**REQUIRED WORK**
Please return each of the entries that follow, unchanged in every word.

**RAW DATA**
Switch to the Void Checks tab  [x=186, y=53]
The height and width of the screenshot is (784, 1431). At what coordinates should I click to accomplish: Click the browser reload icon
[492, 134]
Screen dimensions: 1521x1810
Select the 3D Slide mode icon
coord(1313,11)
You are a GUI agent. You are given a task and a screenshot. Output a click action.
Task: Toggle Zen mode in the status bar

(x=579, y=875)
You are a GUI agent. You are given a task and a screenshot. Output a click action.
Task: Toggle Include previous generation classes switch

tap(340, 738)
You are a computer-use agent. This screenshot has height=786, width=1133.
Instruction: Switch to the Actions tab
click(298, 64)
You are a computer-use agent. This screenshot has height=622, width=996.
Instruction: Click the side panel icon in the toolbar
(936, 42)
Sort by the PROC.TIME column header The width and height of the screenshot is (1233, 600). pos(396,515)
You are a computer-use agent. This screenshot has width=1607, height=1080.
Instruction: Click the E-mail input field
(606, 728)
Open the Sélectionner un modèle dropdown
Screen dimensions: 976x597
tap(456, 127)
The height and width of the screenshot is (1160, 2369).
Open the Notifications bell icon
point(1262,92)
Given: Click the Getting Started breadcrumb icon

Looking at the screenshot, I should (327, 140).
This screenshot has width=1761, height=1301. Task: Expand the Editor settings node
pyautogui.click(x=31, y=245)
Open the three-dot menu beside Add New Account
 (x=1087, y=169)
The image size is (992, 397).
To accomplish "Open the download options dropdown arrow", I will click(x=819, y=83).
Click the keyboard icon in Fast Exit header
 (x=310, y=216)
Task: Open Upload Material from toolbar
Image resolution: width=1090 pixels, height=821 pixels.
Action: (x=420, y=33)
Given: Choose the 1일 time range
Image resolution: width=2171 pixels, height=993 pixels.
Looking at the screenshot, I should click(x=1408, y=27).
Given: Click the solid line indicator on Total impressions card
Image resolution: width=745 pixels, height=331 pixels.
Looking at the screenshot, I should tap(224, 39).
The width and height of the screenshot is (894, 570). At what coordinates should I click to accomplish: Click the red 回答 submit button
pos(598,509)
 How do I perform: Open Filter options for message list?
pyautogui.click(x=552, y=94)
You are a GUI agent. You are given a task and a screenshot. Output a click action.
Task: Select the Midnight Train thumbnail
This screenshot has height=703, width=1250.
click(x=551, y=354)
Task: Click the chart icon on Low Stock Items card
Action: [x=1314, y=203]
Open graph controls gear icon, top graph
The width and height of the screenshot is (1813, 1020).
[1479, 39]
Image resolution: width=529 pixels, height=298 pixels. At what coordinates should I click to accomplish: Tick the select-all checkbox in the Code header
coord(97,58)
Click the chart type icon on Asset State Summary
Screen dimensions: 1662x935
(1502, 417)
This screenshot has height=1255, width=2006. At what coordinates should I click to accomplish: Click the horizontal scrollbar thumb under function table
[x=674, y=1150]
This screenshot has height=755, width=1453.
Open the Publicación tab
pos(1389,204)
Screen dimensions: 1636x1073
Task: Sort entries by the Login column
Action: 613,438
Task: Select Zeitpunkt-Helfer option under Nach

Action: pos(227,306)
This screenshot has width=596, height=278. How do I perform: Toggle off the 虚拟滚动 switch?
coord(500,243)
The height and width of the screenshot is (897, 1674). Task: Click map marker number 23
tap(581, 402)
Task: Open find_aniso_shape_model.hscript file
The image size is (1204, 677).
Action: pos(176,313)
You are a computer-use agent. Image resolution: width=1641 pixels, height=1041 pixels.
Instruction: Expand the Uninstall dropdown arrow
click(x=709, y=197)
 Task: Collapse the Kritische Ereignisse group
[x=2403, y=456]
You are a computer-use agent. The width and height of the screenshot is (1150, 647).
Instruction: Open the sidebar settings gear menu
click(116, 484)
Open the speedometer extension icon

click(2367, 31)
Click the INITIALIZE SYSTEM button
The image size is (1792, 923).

**SOLUTION BELOW**
Switch to the Void Checks tab  [x=186, y=53]
The height and width of the screenshot is (784, 1431). At what coordinates should I click to accomplish: Click the browser reload icon
[492, 134]
Screen dimensions: 1521x1810
Select the 3D Slide mode icon
coord(1313,11)
You are a GUI agent. You are given a task and a screenshot. Output a click action.
Task: Toggle Zen mode in the status bar

(x=579, y=875)
You are a GUI agent. You are given a task and a screenshot. Output a click action.
Task: Toggle Include previous generation classes switch

tap(340, 738)
You are a computer-use agent. This screenshot has height=786, width=1133.
Instruction: Switch to the Actions tab
click(298, 64)
You are a computer-use agent. This screenshot has height=622, width=996.
Instruction: Click the side panel icon in the toolbar
(936, 42)
Sort by the PROC.TIME column header The width and height of the screenshot is (1233, 600). pos(396,515)
You are a computer-use agent. This screenshot has width=1607, height=1080.
Instruction: Click the E-mail input field
(606, 728)
Open the Sélectionner un modèle dropdown
Screen dimensions: 976x597
tap(456, 127)
The height and width of the screenshot is (1160, 2369).
Open the Notifications bell icon
point(1262,92)
Given: Click the Getting Started breadcrumb icon

Looking at the screenshot, I should (327, 140).
This screenshot has width=1761, height=1301. Task: Expand the Editor settings node
pyautogui.click(x=31, y=245)
Open the three-dot menu beside Add New Account
 (x=1087, y=169)
The image size is (992, 397).
To accomplish "Open the download options dropdown arrow", I will click(x=819, y=83).
Click the keyboard icon in Fast Exit header
 (x=310, y=216)
Task: Open Upload Material from toolbar
Image resolution: width=1090 pixels, height=821 pixels.
Action: (x=420, y=33)
Given: Choose the 1일 time range
Image resolution: width=2171 pixels, height=993 pixels.
Looking at the screenshot, I should click(x=1408, y=27).
Given: Click the solid line indicator on Total impressions card
Image resolution: width=745 pixels, height=331 pixels.
Looking at the screenshot, I should tap(224, 39).
The width and height of the screenshot is (894, 570). At what coordinates should I click to accomplish: Click the red 回答 submit button
pos(598,509)
 How do I perform: Open Filter options for message list?
pyautogui.click(x=552, y=94)
You are a GUI agent. You are given a task and a screenshot. Output a click action.
Task: Select the Midnight Train thumbnail
This screenshot has height=703, width=1250.
click(x=551, y=354)
Task: Click the chart icon on Low Stock Items card
Action: [x=1314, y=203]
Open graph controls gear icon, top graph
The width and height of the screenshot is (1813, 1020).
[1479, 39]
Image resolution: width=529 pixels, height=298 pixels. At what coordinates should I click to accomplish: Tick the select-all checkbox in the Code header
coord(97,58)
Click the chart type icon on Asset State Summary
Screen dimensions: 1662x935
(1502, 417)
This screenshot has height=1255, width=2006. At what coordinates should I click to accomplish: Click the horizontal scrollbar thumb under function table
[x=674, y=1150]
This screenshot has height=755, width=1453.
Open the Publicación tab
pos(1389,204)
Screen dimensions: 1636x1073
Task: Sort entries by the Login column
Action: 613,438
Task: Select Zeitpunkt-Helfer option under Nach

Action: pos(227,306)
This screenshot has width=596, height=278. How do I perform: Toggle off the 虚拟滚动 switch?
coord(500,243)
The height and width of the screenshot is (897, 1674). Task: Click map marker number 23
tap(581, 402)
Task: Open find_aniso_shape_model.hscript file
The image size is (1204, 677).
Action: pos(176,313)
You are a computer-use agent. Image resolution: width=1641 pixels, height=1041 pixels.
Instruction: Expand the Uninstall dropdown arrow
click(x=709, y=197)
 Task: Collapse the Kritische Ereignisse group
[x=2403, y=456]
You are a computer-use agent. The width and height of the screenshot is (1150, 647).
Instruction: Open the sidebar settings gear menu
click(116, 484)
Open the speedometer extension icon

click(2367, 31)
Click the INITIALIZE SYSTEM button
The image size is (1792, 923).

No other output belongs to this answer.